In this guide, you can learn how to perform an upsert.

The example in this guide uses the following Plant struct as a model for documents in the plants collection:

type Plant struct {
Species string
PlantID int32 `bson:"plant_id"`
Height float64

To run the example in this guide, load the sample data into the db.plants collection with the following snippet:

coll := client.Database("db").Collection("plants")
docs := []interface{}{
Plant{Species: "Polyscias fruticosa", PlantID: 1, Height: 27.6},
Plant{Species: "Polyscias fruticosa", PlantID: 2, Height: 34.9},
Plant{Species: "Ledebouria socialis", PlantID: 1, Height: 11.4},
result, err := coll.InsertMany(context.TODO(), docs)

Each document contains a description of an individual plant that includes the species, plant ID, and height corresponding to the species, plant_id, and height fields in each document.


Nonexistent Databases and Collections

If the necessary database and collection don't exist when you perform a write operation, the server implicitly creates them.

Applications use insert and update operations to store and modify data.
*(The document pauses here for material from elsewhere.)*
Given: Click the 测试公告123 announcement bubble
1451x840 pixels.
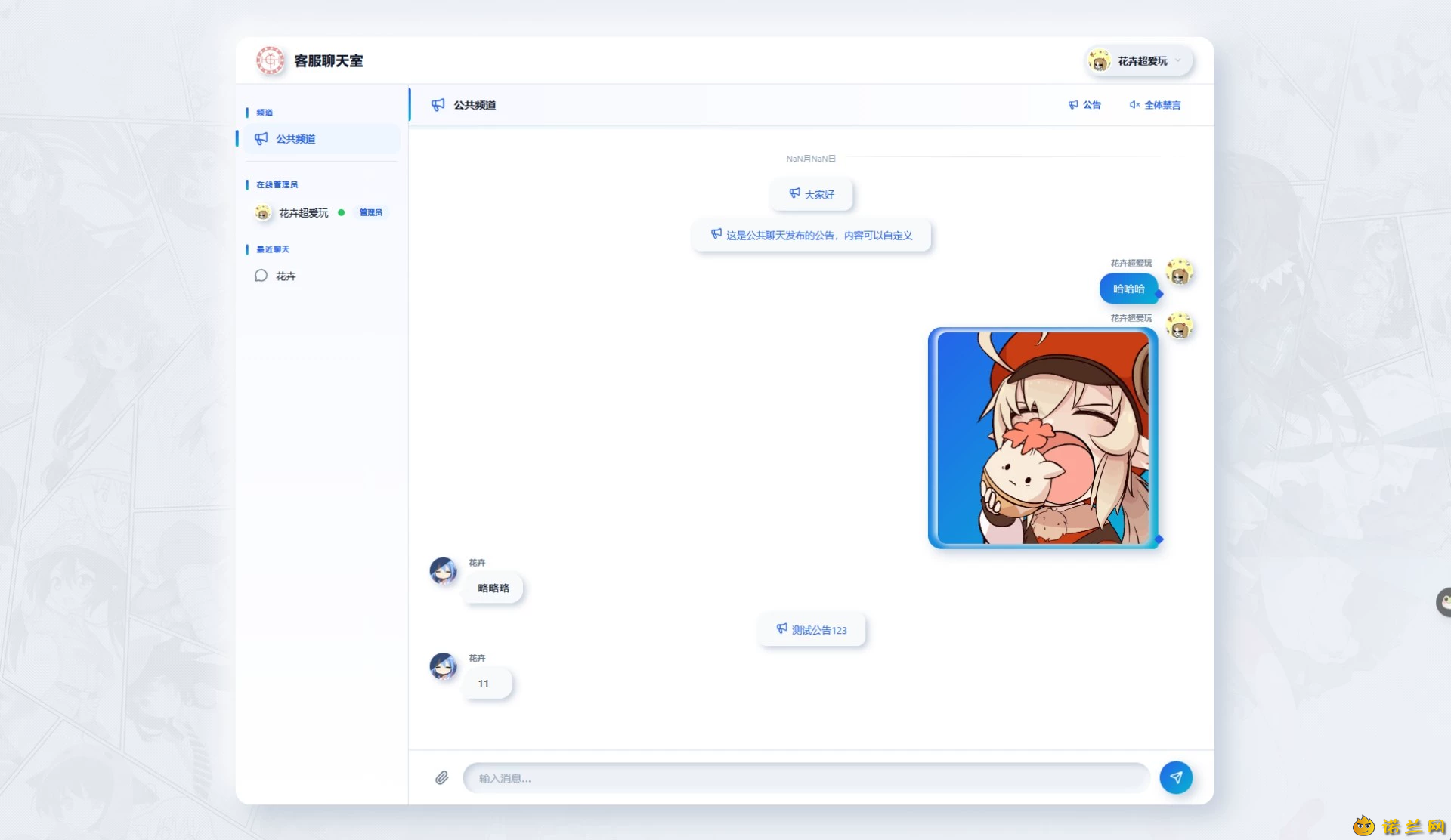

Sometimes, you must choose between an insert and an update operation depending on whether the document exists. MongoDB simplifies this decision for us with an upsert option.

An upsert performs one of the following actions:

  • Updates documents that match your query filter

  • Inserts a new document if there are no matches to your query filter

You can specify an upsert by passing true to the SetUpsert() method in the options of the following write operation methods:

  • UpdateOne()

  • UpdateByID()

  • UpdateMany()

  • ReplaceOne()

  • FindOneAndUpdate()

  • FindOneAndReplace()


If you don't specify an upsert, no change occurs in the write operation when zero documents match your query filter. This is equivalent to passing false to the SetUpsert() method.

The following example performs the following actions:

  • Matches documents where the species is "Ledebouria socialis" and the plant_id is 3

  • Updates the height of the matched document to 8.3

  • Inserts this document if there are no matches to the query filter

filter := bson.D{{"species", "Ledebouria socialis"}, {"plant_id", 3}}
update := bson.D{{"$set", bson.D{{"species", "Ledebouria socialis"}, {"plant_id", 3}, {"height", 8.3}}}}
opts := options.Update().SetUpsert(true)
result, err := coll.UpdateOne(context.TODO(), filter, update, opts)
if err != nil {
fmt.Printf("Number of documents updated: %v\n", result.ModifiedCount)
fmt.Printf("Number of documents upserted: %v\n", result.UpsertedCount)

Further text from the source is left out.